The Real Deal Miami

12 percent participation rate raises doubts over foreclosure prevention plan

September 10, 2009 01:12PM

The Obama administration’s mortgage foreclosure prevention program hasn’t caught on as some had hoped, according to a treasury department report released yesterday. Recent data shows that only 12 percent of eligible borrowers have begun trial loan modifications under the $75 billion plan. Concern over the program’s efficacy is mounting in the wake of this report, with some analysts raising doubts over whether the preventive measures will be enough to slow foreclosure rates. Even worse, Bob Caruso, Lender Processing Service’s executive vice president for strategy, said that many of those trial modifications might not be enough to rework troubled mortgages. “I think they will be lucky to get 50 percent [of the trial modifications] to turn into real modifications,” Caruso said.

2 Responses to “12 percent participation rate raises doubts over foreclosure prevention plan”

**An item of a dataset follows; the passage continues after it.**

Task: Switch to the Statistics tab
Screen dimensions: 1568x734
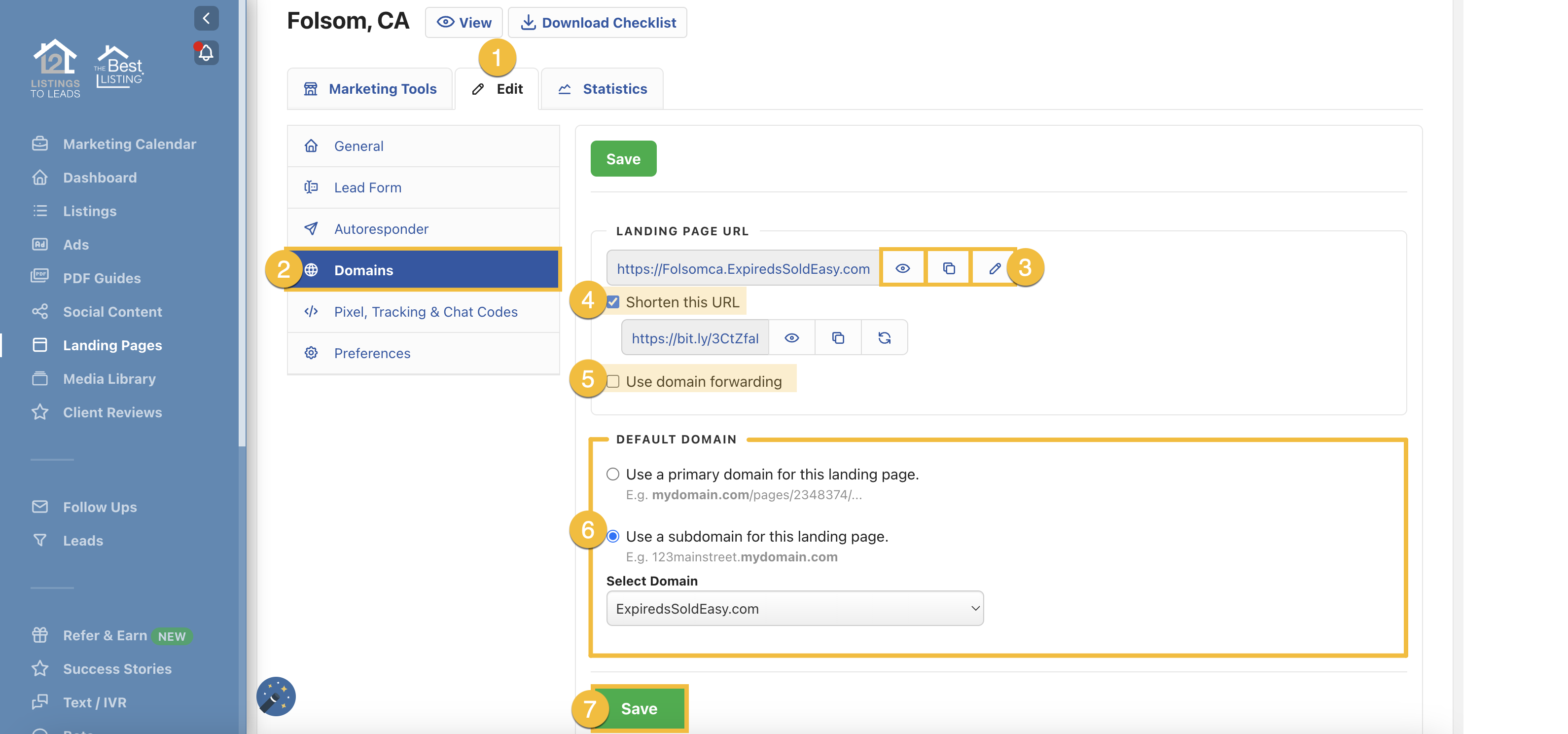Action: click(x=602, y=88)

  1. September 21, 2009 at 6:18 pm, Anonymous said:

    there is no modification programs… its all a bunch of BS

  2. September 10, 2009 at 10:33 pm, Anonymous said:

    Of course they will be lucky to convert to real. Banks aren’t approving modifications because income levels are not high enough. Even though clients continue to pay their mortgages and are struggling to do so – they will not modify loans. So its a catch 22; we pay our mortgage on time and struggle to do so – but our income leveles aren’t high enough to warrant modification – which leaves us in the doghouse because since our incomes aren’t high enough to modify we end up defaulting on our loans!!!